Of course, the thousands of mantises running in a living river around and sometimes upon those feet could make it a bit difficult to reach the target. One of the High Lords might make short work of it, but they were mostly engaged above, and the Legion firecrafters had already exhausted themselves.
Of course… one didn’t really need to hurt the bulks. They only needed to stop them, before they breached the wall and left gaps into which the vord swarm would pour, running down the retreating Legions before they could reach Garrison.
“Bernard,” Amara said, her own voice thready. “Riva.”
“Hah,” Bernard said. He turned to Giraldi. “Centurion, signal arrows. One: Lord Riva to report to me. Two: General call for engineers at this location.”
Signal arrows were bright enough to be seen for miles. The message would get to Riva within a moment. It would take him little longer to fly back to the front, but Amara was not sure how much time they actually had.
It seemed to take forever, and the bulks pressed ever closer. The mantises seemed to go mad with eagerness as they did, as if the bulks were pushing out some kind of psychic bow wave. One breach appeared atop the wall, and another, and Bernard dispatched reserves to reinforce the weakened areas.
There was the roar of a nearby windstream, and Riva, dressed in trousers and a loose, unbuttoned shirt, his hair a wildly tossed mess, looked blearily around the wall. He spotted Bernard and moved to him, lifting his fist in a salute and glancing out at the bulks as he did. He froze. “Bloody crows.”
“Bloody crows,” agreed Gram.
“We need water,” Bernard said to Riva. “My lord, we need to water that ground, and we need to do it now.”
Riva opened and closed his mouth a few times, then seemed to shake himself. “Oh, of course. Bog them down. We’d need a river to do it in time.”
“The Rillwater,” Bernard said. “It isn’t far from here. Maybe a quarter mile southwest.”
Riva lifted his eyebrows and nodded. “Possible, perhaps. Engineers?”
“Assembled below.”
“Aye, aye,” Riva mused. “Just like irrigating a field. Only more so. Ex cuse me.”
Riva leapt from the wall to the courtyard below, braking his fall with windcrafting, and turned to the engineers. He began issuing rapid orders. The men gathered in ranks and knelt to place their bare hands against the earth. Riva, at the front of the group, did the same, and several hundred experienced engineers, led by Riva, began to make the earth quiver.
It didn’t take long. There was a moment where nothing changed, then the charging mantises began to appear with their lower extremities covered in mud. The mud splatters began to go farther and farther up their legs—but the ground before the walls had been superheated several times over the last day, and had baked into something almost like hardened clay.
“More!” Riva shouted. “More, crows take you!”
The strain upon the furycrafters was enormous. One of the engineers let out a strangled squeak and abruptly fell onto his side, thrashing and clutching at his left shoulder. Two others simply collapsed, dead or unconscious.
Rushing water abruptly spread over the ground beneath the walls, rolling across it like a vast mirror that reflected the deadly glory of the ongoing aerial battle.
They waited, while the engineers kept up the effort of redirecting the little river. Men collapsed every few moments. Lord Riva’s face became strained, with blotches of color on his pale cheeks. The water rose.
Then one of the vordbulks let out a higher-pitched bellow as one of its feet slid out from beneath it, sliding on the smooth clay surface made slippery by water and by the dust and grains of dirt churned up by the passing of so many mantis feet.

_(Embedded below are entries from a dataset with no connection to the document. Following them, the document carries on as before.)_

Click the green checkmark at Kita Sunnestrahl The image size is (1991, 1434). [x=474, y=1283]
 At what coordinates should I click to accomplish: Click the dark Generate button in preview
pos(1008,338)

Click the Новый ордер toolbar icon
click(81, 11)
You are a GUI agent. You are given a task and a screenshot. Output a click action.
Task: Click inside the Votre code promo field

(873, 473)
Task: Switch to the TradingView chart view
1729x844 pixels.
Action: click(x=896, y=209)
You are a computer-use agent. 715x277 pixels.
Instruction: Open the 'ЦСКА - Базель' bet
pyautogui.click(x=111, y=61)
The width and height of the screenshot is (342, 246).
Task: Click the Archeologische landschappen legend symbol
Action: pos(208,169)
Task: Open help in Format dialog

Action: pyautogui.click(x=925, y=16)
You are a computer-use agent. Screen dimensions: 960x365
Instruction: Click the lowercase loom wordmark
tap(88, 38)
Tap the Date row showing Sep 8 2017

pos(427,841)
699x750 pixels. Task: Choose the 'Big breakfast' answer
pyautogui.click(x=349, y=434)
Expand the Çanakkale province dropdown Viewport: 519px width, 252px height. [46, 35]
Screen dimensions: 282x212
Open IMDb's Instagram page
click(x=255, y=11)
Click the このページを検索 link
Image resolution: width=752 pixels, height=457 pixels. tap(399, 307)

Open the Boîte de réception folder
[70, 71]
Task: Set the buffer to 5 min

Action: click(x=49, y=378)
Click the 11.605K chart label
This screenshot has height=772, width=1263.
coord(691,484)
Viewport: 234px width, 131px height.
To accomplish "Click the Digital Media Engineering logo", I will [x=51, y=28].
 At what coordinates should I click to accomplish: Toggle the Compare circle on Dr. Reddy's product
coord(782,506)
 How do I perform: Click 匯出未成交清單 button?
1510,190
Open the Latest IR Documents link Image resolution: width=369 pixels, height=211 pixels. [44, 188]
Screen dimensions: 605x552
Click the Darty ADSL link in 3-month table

It listed far to one side, like a ship wallowing between swells, but then slowly, slowly righted itself. A moment later, it took another step and resumed its advance
“Close!” bellowed Bernard back toward Riva over his shoulder. “Can you give them a shake?”
“Aye!” Riva panted, his jaw set. Then he closed his eyes again, speaking to the engineers, and suddenly the earth itself groaned. It jerked and quivered once. Then it lurched abruptly to one side, and Amara staggered against Doroga, who caught her and prevented her from falling.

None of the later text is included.